Not many can resist the scent and tempting allure of a smoke ring-crusted wedge of cheese. You probably saw our earlier post about the cold smoker attachment and all of the wonderful creations you can make with it. The door to endless possibilities has been opened. That was just the salivating start of your magnificent journey of cheese smoking.
We'd like to help you continue further by giving you some key tips and tricks that you can use to smoke some incredible cheese with or without a cold smoker. This will be much much easier if you have Traeger's Cold Smoker, but if you don't you can still do it.
TIPS & TRICKS to SMOKING CHEESE
- Smoke your cheese in the fall or the winter. Any outside temperature warmer than 60 degrees is probably too warm for cheese smoking (even with a cold smoker). If you don't have a cold smoker you want it as cold as possible outside. If there are icicles on your window, it's a great day to smoke some cheese! You want to maintain the lowest temperature possible to prevent the cheese from melting.
- Cut the cheese into 2-inch by 4-inch chunks to help the smoke penetrate through the cheese faster.
- Make sure the cheese is well-chilled or even frozen before beginning to smoke.
- In the absence of a cold smoker attachment, fill a metal colander with ice and set it over a rimmed pan or baking sheet to catch the drips. Place the cheese on a piece of foil or grate on top of the ice to protect the cheese from the water.
- Try using Pecan or Apple pellets for softer/more delicate-flavored cheeses and using Hickory or Oak for harder/stronger-flavored cheeses.
- Turn the cheese every 15 or 30 minutes (depending on total smoke time) to expose all surfaces to the smoke, replacing the ice as needed.
- When beads of sweat start to develop on the outside of the cheese it's getting too warm.
- Do not over-smoke! Cheese absorbs flavors easily and quickly. The softer the cheese, the shorter the smoking time.
- If desired, refrigerate the cheese, uncovered, for several hours or overnight so it can develop a smoke-receptive "skin". The smoke flavor will intensify after a day or two.
- Avoid wrapping cheese in plastic wrap. Wrap in parchment paper or waxed paper, then, if you're concerned about it drying out, slip it into an UNSEALED plastic bag. Plastic should never come in direct contact with the cheese. (Yes, we know: Most cheese shops or departments do it wrong.)
- When serving smoked cheese, remove it from the refrigerator and allow it to warm up slightly before enjoying it.
TESTER CHEESE SMOKING
We tried out the cheese smoking tips ourselves, without using a cold smoker.
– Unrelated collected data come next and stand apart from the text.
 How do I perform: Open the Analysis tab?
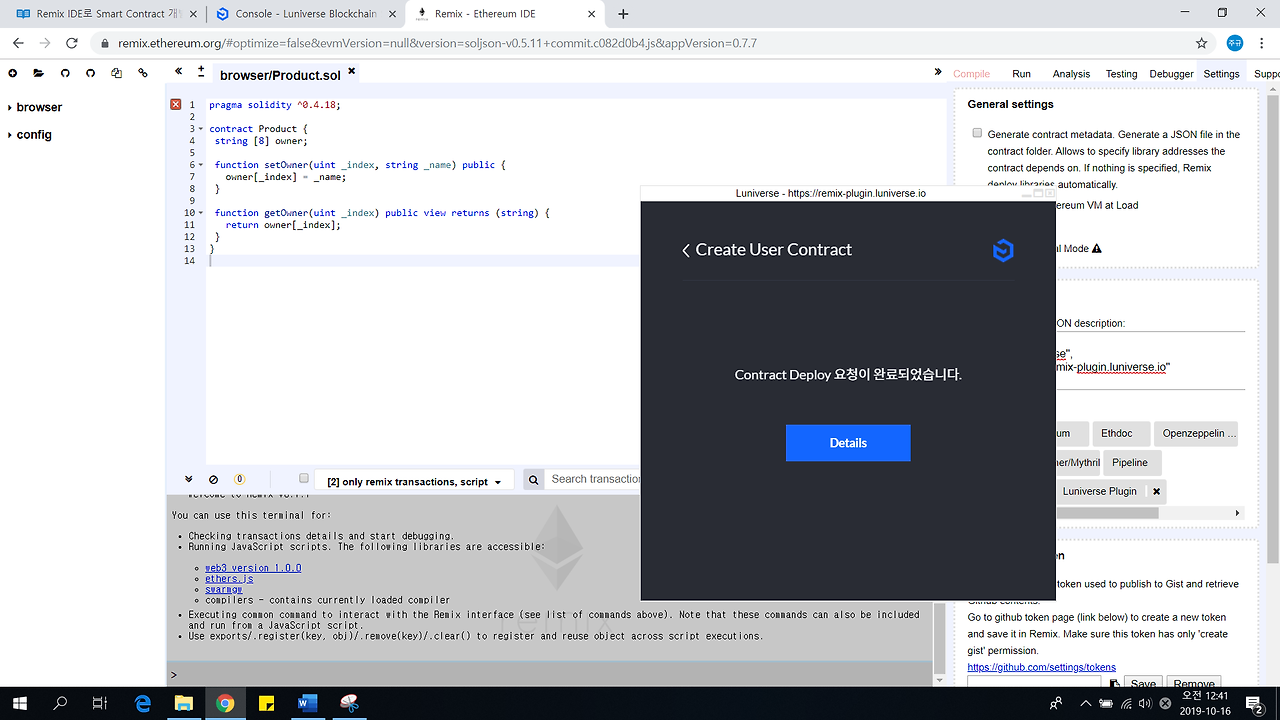(1071, 74)
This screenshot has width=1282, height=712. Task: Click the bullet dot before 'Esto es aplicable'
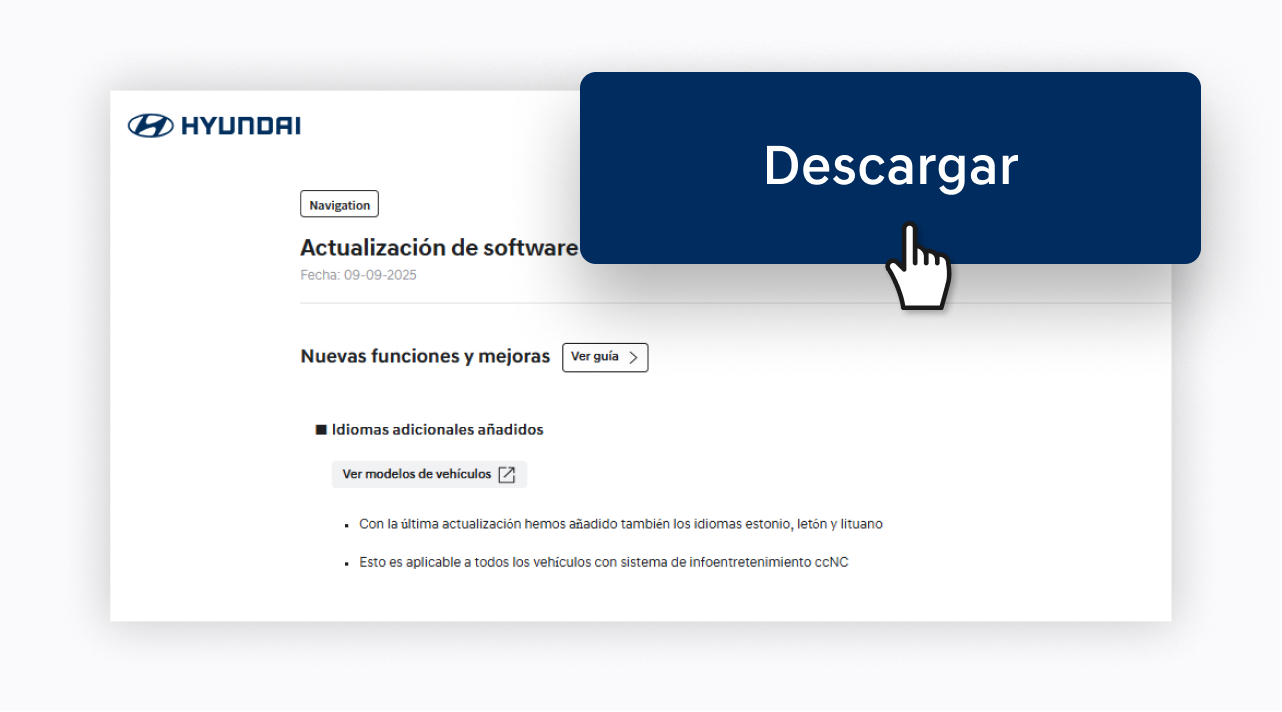[x=346, y=563]
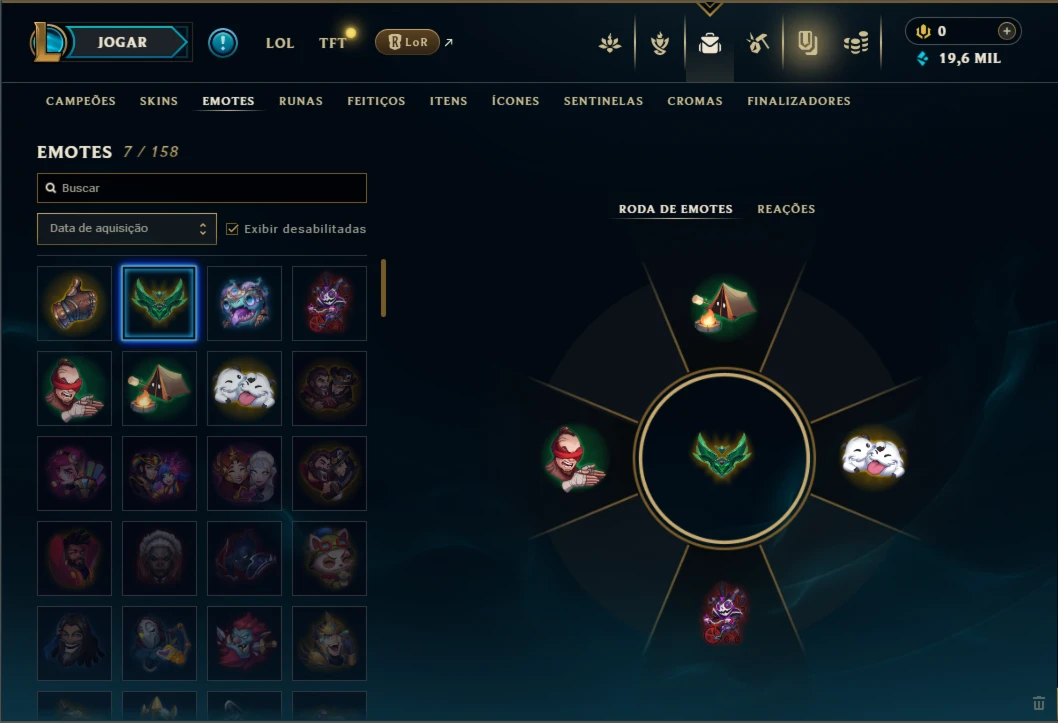Open the Collection briefcase icon
This screenshot has width=1058, height=723.
(x=709, y=44)
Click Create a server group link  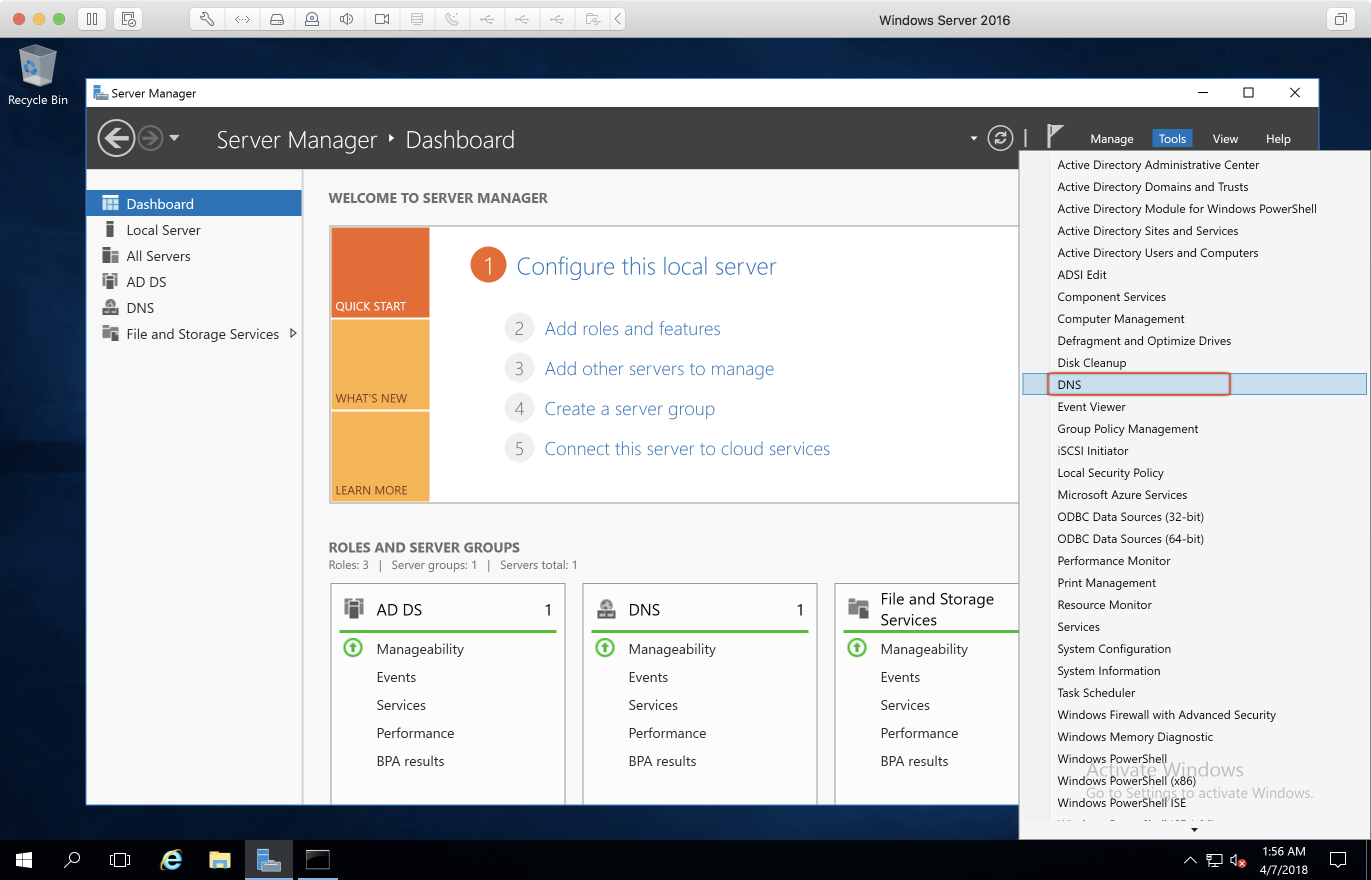click(x=629, y=409)
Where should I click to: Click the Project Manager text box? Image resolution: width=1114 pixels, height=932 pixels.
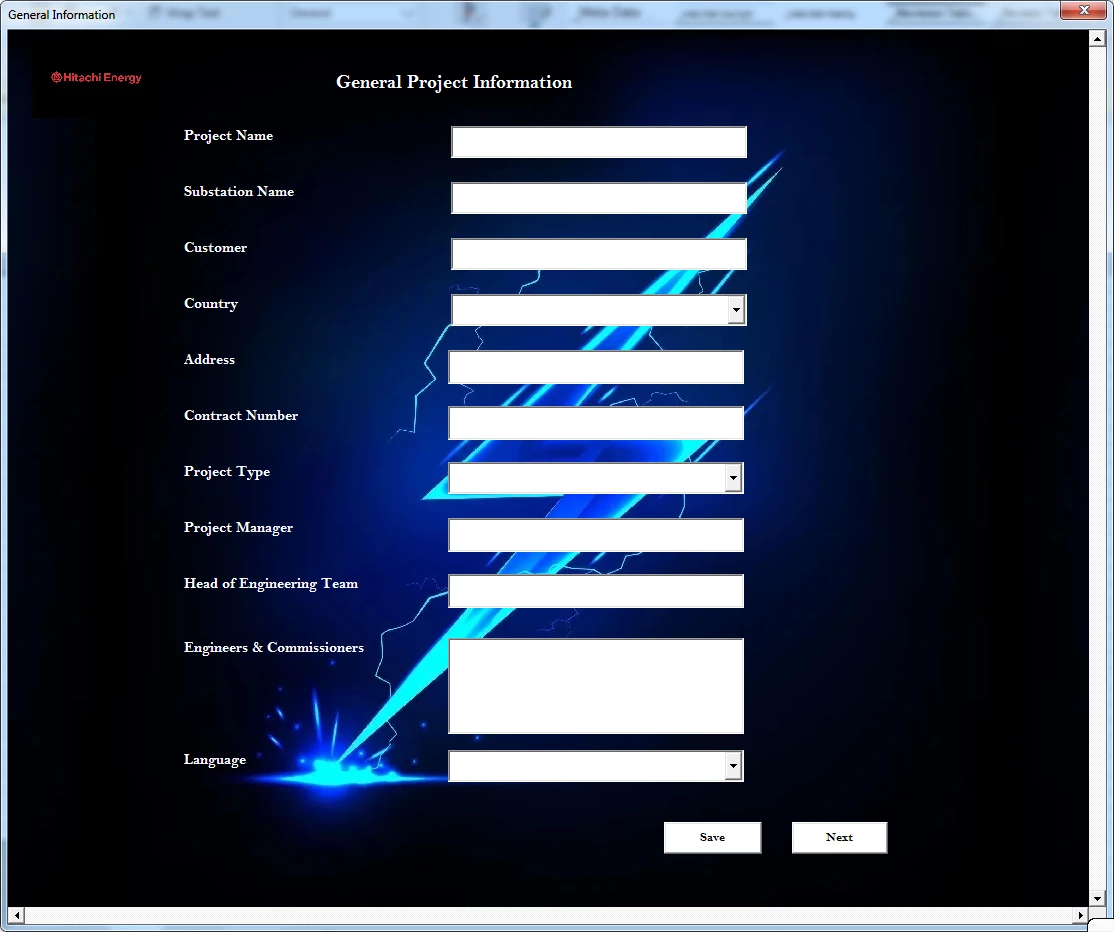pos(596,535)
We smoked three different kinds of cheese with three different densities: soft fresh mozzarella, gouda and hard sharp cheddar.
We cut the cheese into a few chunks (about 2-inch by 4-inch) and then froze them. (removing the rind from the gouda, as well)
We kept the cheeses cold while smoking by filling a tray with ice and placing the cheese chunks on top of a cooling rack to keep the cheese dry, rotating the cheese every 10 to 15 minutes.
Here are the final smoking times for each of the cheeses:
MOZZARELLA: 30 minutes
GOUDA: 45 to 60 minutes
CHEDDAR: 45 to 60 minutes (up to 90 minutes if you want more smokiness)
You'll notice the color darken on the cheeses as they develop that tell-tale smoke crust.
The verdict? Overall the cheeses smoked so quickly and were just irresistible with the addition of that sweet, smoky note.
There are so many cheeses out there just waiting to be smoked. Try it out for yourself and let us know what tips and tricks you've discovered!